Wren was the second but first surviving son of Sir Christopher Wren and his first wife, Faith Coghill, daughter of Sir John Coghill of Bletchingdon in Oxfordshire. He was educated at Eton and Pembroke College, Cambridge, where his father had built the new college chapel, his first completed work. His son entered the college in 1691, but left without a degree. He was elected a Fellow of the Royal Society in 1693. He entered the Middle Temple in 1694. In 1698/9 he travelled in Europe making an architectural tour of France, Italy and Holland with Edward Strong the Younger, whose father was his father's main building contractor. This trip may indicate a friendship over and above a simple working relationship.

On his return, Wren worked for his father as a clerk-of-works. He became Chief Clerk of Works in 1702 (to 1716). In 1708, he laid the last stone of the lantern which surmounts the dome of St Paul's Cathedral in the presence of his father. In 1711, he was appointed a Commissioner to organise the building of 50 new churches.

WORK REQUIRED:
According to the passage about Wren, in what year was he elected a Fellow of the Royal Society?

(Data records)
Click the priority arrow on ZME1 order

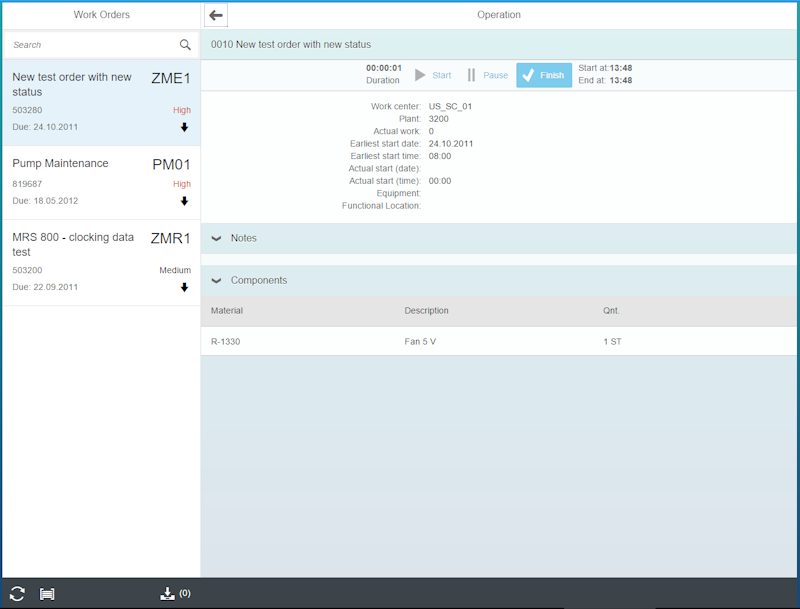[183, 127]
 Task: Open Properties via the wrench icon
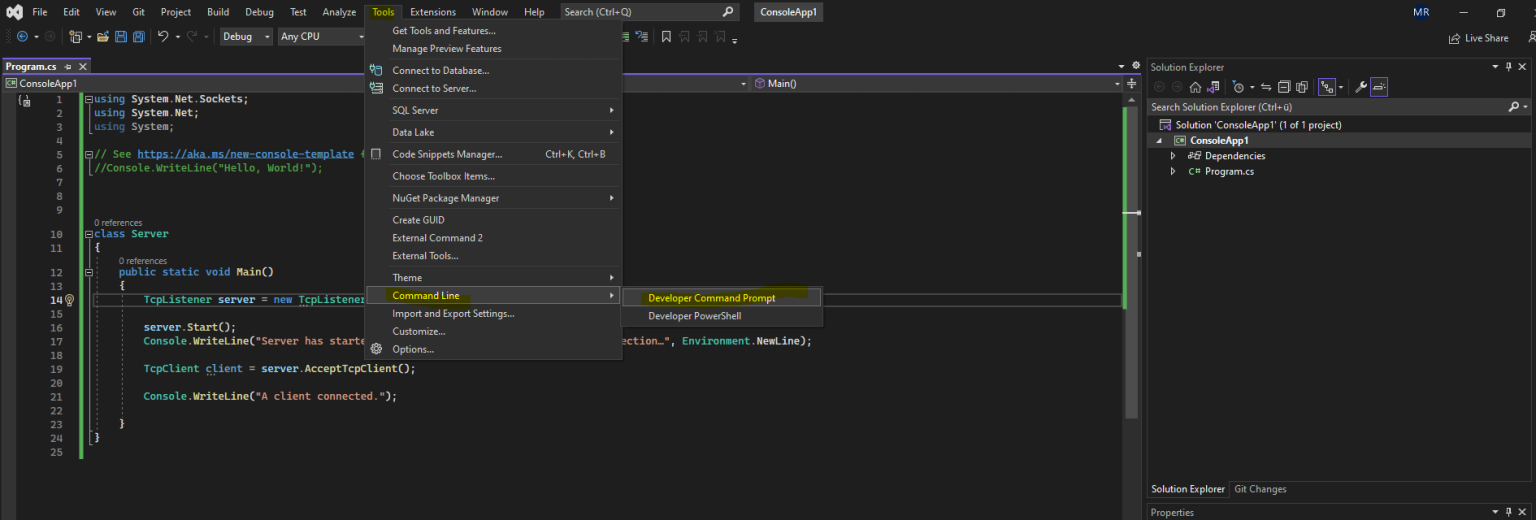pos(1360,87)
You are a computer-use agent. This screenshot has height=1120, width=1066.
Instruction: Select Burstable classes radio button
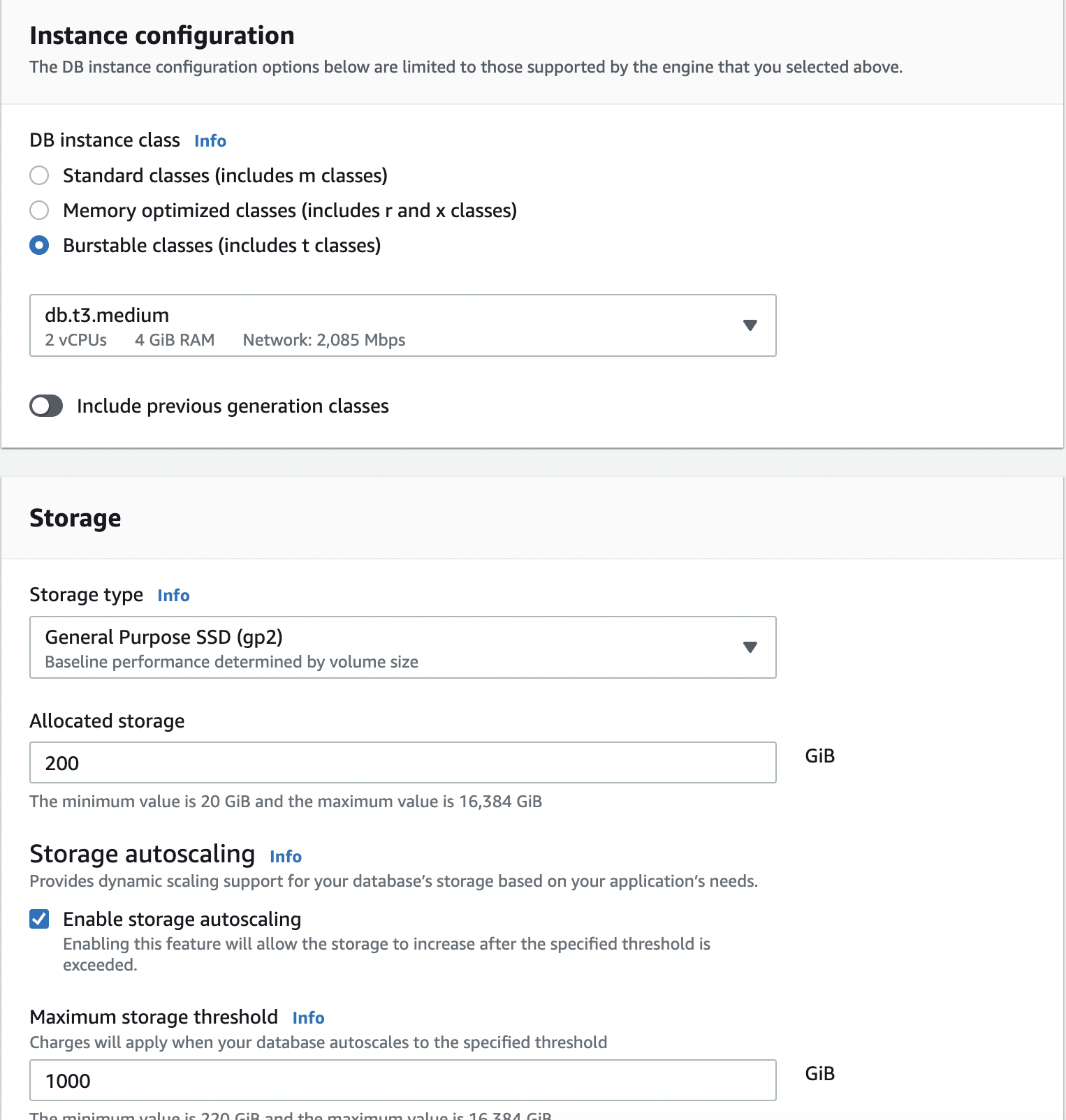tap(39, 245)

RESPONSE TO THE TASK:
1693